Would it be helpful if more health professionals were involved in countering violent extremism? Yes. But it depends on the degree of involvement.

For one, there are already a number of psychologists and experts with qualifications in health support active in the field of preventing and countering violent extremism (P/CVE), besides graduates in security and social work. They likely have a marked amount of experience with mental disorders, or so they should.

Secondly, independent psychiatrists or consultants ought at best to be involved to a similar degree as violent extremism can in part, or – depending on the individual offender – to a large part, be linked to mental illnesses, such as schizophrenia and personality disorders. The more, the merrier does not apply, in this case, since some forms of mental challenges cannot be directly linked to terrorism in an evidence-based manner. Let us name depression and autism, for instance.

A paradigm change from distancing work and integration to medical treatment would revolutionize P/CVE – but would that be desirable? At this point, this seems not to be the case. Terrorism can be caused by a multitude of factors, from wrongly attributed religious causes and misinterpretation to frustration regarding an offender’s economic situation.

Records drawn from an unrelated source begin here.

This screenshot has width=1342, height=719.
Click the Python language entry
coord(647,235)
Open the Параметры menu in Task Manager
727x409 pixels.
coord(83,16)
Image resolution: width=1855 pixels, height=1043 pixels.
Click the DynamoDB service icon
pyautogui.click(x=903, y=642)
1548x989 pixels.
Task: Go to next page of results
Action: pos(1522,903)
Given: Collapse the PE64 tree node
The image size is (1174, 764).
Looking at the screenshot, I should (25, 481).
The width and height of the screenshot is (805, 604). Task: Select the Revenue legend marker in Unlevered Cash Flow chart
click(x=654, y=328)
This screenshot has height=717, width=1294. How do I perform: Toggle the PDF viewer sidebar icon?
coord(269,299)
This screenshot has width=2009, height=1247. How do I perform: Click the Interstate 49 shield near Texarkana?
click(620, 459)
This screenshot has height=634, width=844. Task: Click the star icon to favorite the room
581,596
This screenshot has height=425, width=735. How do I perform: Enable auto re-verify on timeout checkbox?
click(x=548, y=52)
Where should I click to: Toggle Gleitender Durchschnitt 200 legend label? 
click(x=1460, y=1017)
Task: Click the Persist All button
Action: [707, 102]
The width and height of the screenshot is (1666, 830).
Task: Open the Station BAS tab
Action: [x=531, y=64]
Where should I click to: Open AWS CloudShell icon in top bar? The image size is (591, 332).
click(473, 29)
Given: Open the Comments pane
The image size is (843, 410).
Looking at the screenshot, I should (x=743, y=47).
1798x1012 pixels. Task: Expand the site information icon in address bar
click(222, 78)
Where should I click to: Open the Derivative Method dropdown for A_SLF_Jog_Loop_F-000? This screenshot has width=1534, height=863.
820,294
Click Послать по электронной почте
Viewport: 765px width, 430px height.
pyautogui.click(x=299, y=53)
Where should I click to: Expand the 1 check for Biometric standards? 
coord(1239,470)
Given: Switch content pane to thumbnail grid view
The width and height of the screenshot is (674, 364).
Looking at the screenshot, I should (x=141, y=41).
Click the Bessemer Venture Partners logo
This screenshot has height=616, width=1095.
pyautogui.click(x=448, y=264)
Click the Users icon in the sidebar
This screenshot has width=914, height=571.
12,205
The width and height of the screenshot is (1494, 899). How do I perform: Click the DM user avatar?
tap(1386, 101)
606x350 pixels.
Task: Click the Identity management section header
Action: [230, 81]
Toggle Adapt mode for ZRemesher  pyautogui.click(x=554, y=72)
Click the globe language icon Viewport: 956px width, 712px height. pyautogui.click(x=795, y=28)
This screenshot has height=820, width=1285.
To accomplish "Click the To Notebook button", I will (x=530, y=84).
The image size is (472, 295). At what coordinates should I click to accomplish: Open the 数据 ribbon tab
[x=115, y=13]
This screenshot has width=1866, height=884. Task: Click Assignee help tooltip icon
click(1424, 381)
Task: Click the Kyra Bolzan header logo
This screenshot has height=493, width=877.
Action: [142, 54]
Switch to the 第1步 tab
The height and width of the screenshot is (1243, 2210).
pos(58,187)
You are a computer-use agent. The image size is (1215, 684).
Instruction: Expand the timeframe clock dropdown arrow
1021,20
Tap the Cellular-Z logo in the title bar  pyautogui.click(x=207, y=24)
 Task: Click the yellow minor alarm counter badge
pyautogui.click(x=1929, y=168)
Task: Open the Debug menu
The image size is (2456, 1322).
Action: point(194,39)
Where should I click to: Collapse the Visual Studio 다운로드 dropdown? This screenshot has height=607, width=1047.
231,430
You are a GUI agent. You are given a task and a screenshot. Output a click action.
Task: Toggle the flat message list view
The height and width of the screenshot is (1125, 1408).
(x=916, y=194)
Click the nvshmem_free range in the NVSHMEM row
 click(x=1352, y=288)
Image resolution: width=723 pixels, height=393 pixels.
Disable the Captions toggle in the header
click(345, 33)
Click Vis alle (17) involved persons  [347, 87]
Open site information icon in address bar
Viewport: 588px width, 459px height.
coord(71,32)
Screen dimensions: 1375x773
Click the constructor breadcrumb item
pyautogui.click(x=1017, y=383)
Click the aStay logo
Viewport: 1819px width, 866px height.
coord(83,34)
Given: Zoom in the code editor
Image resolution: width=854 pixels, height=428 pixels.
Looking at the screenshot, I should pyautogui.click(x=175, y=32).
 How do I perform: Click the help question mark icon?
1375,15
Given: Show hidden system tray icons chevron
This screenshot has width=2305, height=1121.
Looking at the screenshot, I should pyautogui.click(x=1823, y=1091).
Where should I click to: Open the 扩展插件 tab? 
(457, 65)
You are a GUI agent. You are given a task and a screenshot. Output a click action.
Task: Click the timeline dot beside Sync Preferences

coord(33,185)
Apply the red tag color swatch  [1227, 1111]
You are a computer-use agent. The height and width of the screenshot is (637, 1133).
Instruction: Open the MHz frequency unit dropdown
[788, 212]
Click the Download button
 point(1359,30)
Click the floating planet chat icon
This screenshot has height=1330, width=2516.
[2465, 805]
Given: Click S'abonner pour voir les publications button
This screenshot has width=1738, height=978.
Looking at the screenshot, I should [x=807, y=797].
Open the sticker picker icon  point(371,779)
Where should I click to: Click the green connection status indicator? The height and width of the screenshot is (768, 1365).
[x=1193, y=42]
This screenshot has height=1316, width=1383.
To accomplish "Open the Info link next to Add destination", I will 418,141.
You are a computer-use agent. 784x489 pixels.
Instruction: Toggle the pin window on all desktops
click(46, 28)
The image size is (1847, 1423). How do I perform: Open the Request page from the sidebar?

Covering the cost of treatment for vulnerable persons would exceed what society and government has been shouldering for many years. Finally, in most western countries, there is already a net of safeguarding in place that guarantees that mentally ill are considerably more unlikely to commit acts of violence than without treatment – be it those confined to health institutions or when it comes to those who, themselves, seek ambulant treatment.

In sum, mental health experts can complement P/CVE. Moreover, the sphere of mental health remains under-researched. Involving more health experts might thus lead to a better understanding of the causes of terrorism and ways to limit, as much as possible, acts of violence. But wholly changing the structure of professional work with radicalized individuals, extremist offenders in prisons and in health facilities, as well as former offenders, appears not to meet the goal of pursuing a whole-of-society approach against the risk of violent extremism.